### TESTO FORNITO

Cronache dai Palazzi

Speso solo il 23% delle risorse per il Pnrr quindi occorre “accelerare”. Se la programmazione per il Piano nazionale di ripresa e resilienza risulta essere a questo punto occorrerà in effetti triplicare il ritmo della spesa e soprattutto della progettazione, affinché il nostro Paese riesca ad ottenere interamente i 194,4 miliardi disponibili. La relazione di attuazione del Pnrr presentata dal ministro degli Affari europei Raffaele Fitto rende noto che le varie amministrazioni hanno messo nero su bianco 45,6 miliardi di euro, contabilizzati dalla Ragioneria di Stato, e che corrispondono per l’appunto al 23% del totale, una percentuale che scende al 22% se si considera la rimodulazione del Piano tra spese in uscita e spese che devono essere ancora sostenute.

In pratica le amministrazioni hanno ancora due anni e mezzo, fino a metà del 2026, per spendere i restanti miliardi, con una media di sessanta miliardi all’anno. Si tratta di una sfida per il nostro Paese che da sempre fatica a mettere a terra dei progetti per poter spendere tutte le risorse dei fondi europei messi a disposizione, anche a causa di una evidente carenza di professionisti come geometri e ingegneri.

Molte delle risorse sotto forma di crediti d’imposta sono state assorbite dal Superbonus immobiliare e dalla Transizione 5.0 per gli investimenti delle imprese. Nel 2023 tali voci hanno rappresentato ben il 59% del totale speso ma ora tali voci di spesa dovranno necessariamente cambiare anche se per ora non è noto, nel dettaglio, quanto è stato assegnato o bandito nei diversi settori. Gli obiettivi del nuovo Piano di ripresa e resilienza sono sette: competitività; digitalizzazione e transizione ecologica; mobilità sostenibile; istruzione e ricerca; inclusione e coesione sociale; salute; sicurezza ed efficienza energetica. Occorrerà tenere sotto controllo la gestione dei conti cercando di evitare ritardi nella rendicontazione, in quanto “il dato potrebbe risultare in certi casi incompleto se le amministrazioni non registrano le singole operazioni”, ha sottolineato il ministro Fitto.

######
### DATI MOSTRATI

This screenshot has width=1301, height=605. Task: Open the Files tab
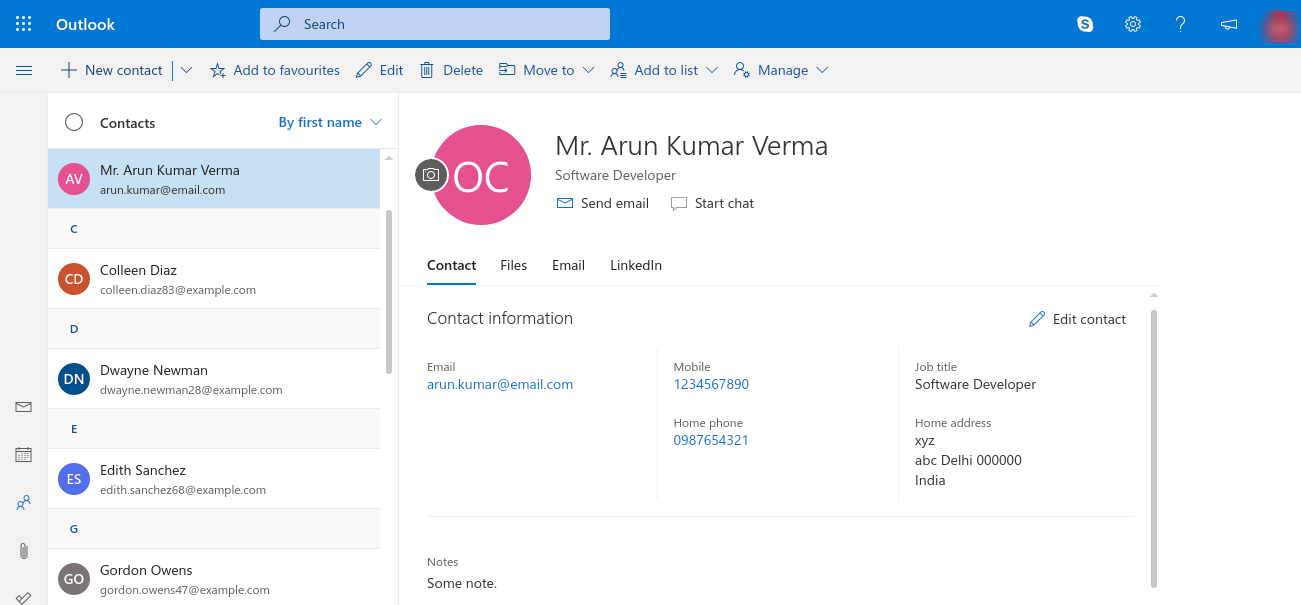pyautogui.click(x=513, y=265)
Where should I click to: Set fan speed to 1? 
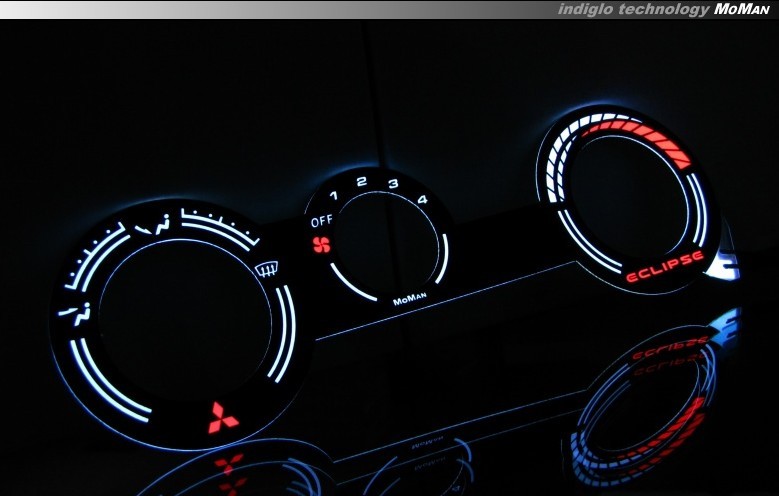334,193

######

:: DETTAGLI DEL COMPITO ::
Rispondi a queste domande basandoti sul testo sul Pnrr:
1. Quanti miliardi di euro hanno messo nero su bianco le amministrazioni, secondo la relazione?
2. Fino a quando hanno tempo le amministrazioni per spendere i restanti miliardi?
3. Quanti sono gli obiettivi del nuovo Piano di ripresa e resilienza?
I dati non hanno alcun legame con il testo sul Pnrr.

:: SOLUZIONE SCRITTA ::
1. 45,6 miliardi di euro.
2. Fino a metà del 2026.
3. Sette.